With the help of spark plasma sintering (SPS), the precursor powders can be compacted to dense ceramic pellets at comparably low temperature. This allows us to follow the lattice parameters and phase distribution as a function of sintering temperature (Fig. S1†). Two-phase composites are obtained at lower temperatures, while for all Y-containing samples single-phase compounds are formed at elevated temperatures. The upper critical mixing temperature depends on the Ce–Fe ratio in the precursor.
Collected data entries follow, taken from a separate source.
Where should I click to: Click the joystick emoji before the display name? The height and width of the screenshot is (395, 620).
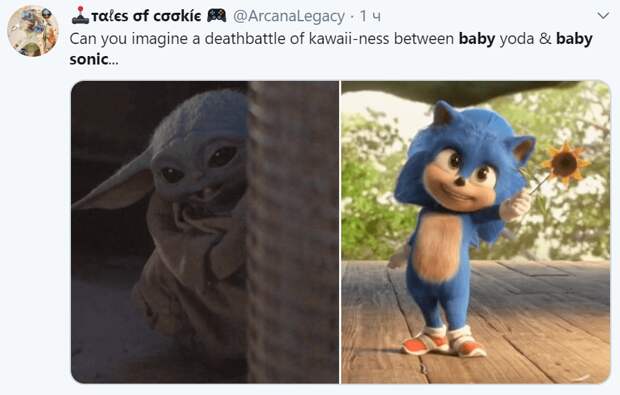point(81,15)
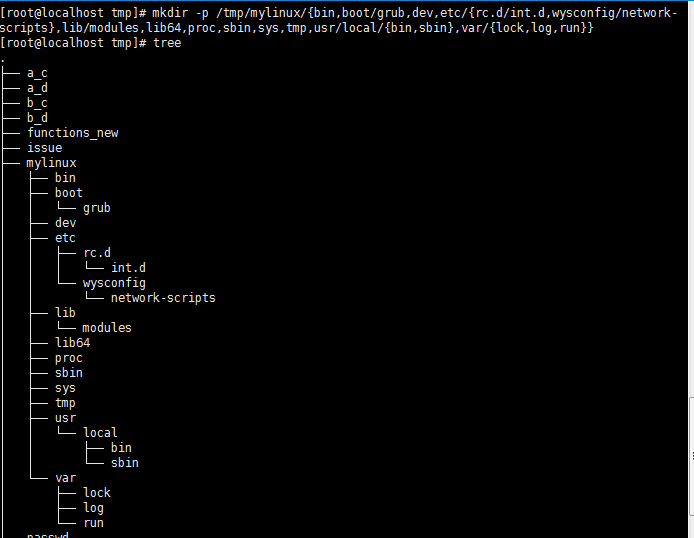Click the local directory under usr
The image size is (694, 538).
[x=100, y=433]

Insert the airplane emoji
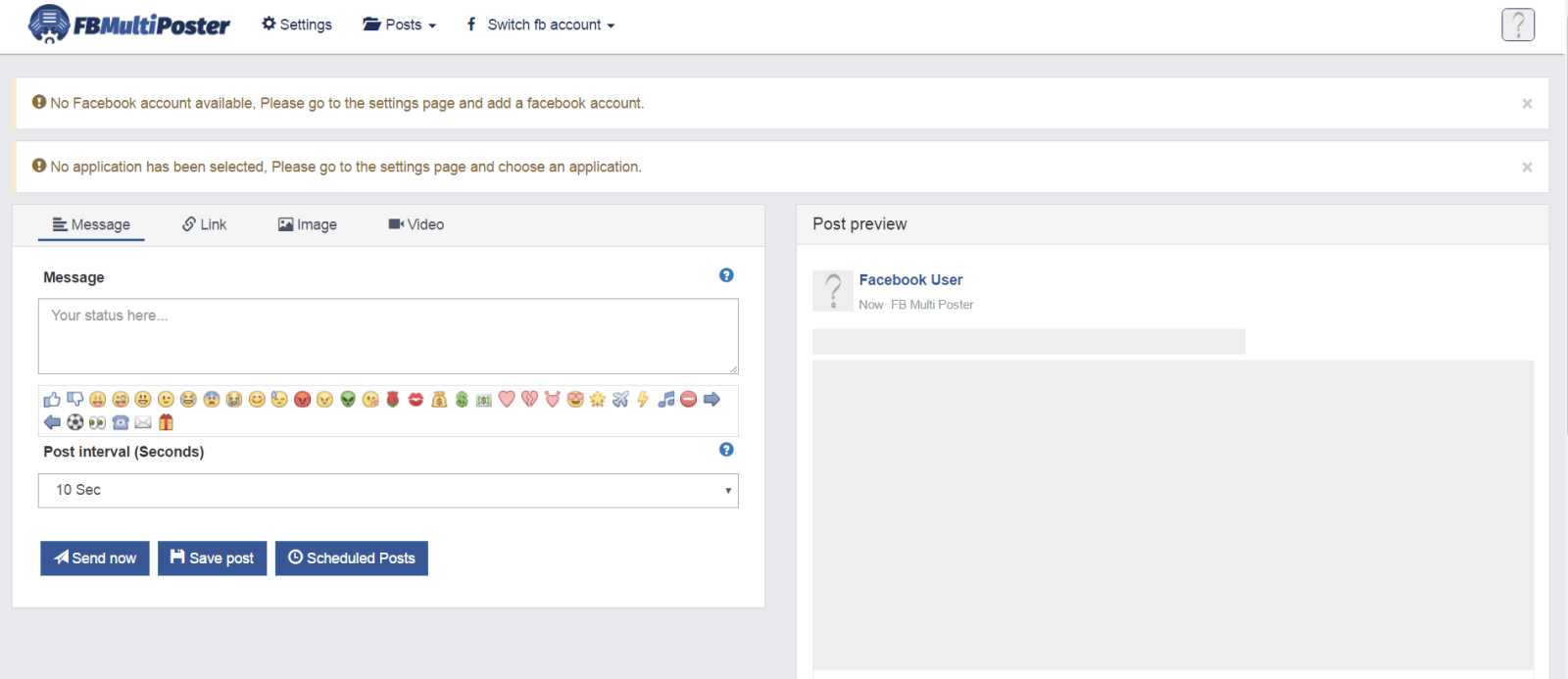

From these data a tentative phase diagram showing the miscibility gap of BaCe_1−(x+0.2)Fe_xY_0.2O_3−δ was obtained (Fig. 2b). Cheng et al. studied the Y-free precursor BaCe_0.5Fe_0.5O_3−δ ²⁴ which forms single phases with Fe-rich (below Ce-concentrations of 15%, BaCe_0.15Fe_0.85O_3−δ) and Ce-rich compositions (below Fe concentrations of 15%, BaCe_0.85Fe_0.15O_3−δ). The Y-free composites remain as two separate phases until the maximum sintering temperature of 1400 °C is reached (Fig. 2b and S1;† 1450 °C leads to partial melting). Therefore, it can be concluded that Y-substitution significantly decreases the upper critical mixing temperature in the Ba(Ce,Fe)O_3−δ system. In the case of the Y-substituted compounds, the miscibility gap extends further to the Ce-rich (Fe-poor) side of the phase diagram than in the case of the Y-free compounds. A composite is formed from the precursor BaCe_0.7Fe_0.1Y_0.2O_3−δ (10% Fe on the B-site) at T < 900 °C, whereas the corresponding Y-free compounds with Fe concentrations below of 15% are single-phase. The addition of Y also affects the maximum applicable sintering temperature for the composites. Two-phase composites from BaCe_1−(x+0.2)Fe_xY_0.2O_3−δ precursors within the limits 0.2 ≤ x ≤ 0.5 may be obtained up to relatively high temperatures of T ≤ 1350 °C, Fig. 2b. For precursor compositions with either relatively low Fe content (BaCe_0.7Fe_0.1Y_0.2O_3−δ) or relatively high Fe content (BaCe_0.2Fe_0.6Y_0.2O_3−δ), two-phase composites will only be obtained up to significantly lower sintering temperatures of T ≤ 900 °C and T ≤ 1050 °C, respectively, Fig. 2b. Comparing the lattice parameters of the Fe-rich phases of composite powders (using the actual local Fe concentration from Table 1) with those of the single-phase sintered SPS pellets, a linear trend depending on Fe concentration was evident (Fig. S2†).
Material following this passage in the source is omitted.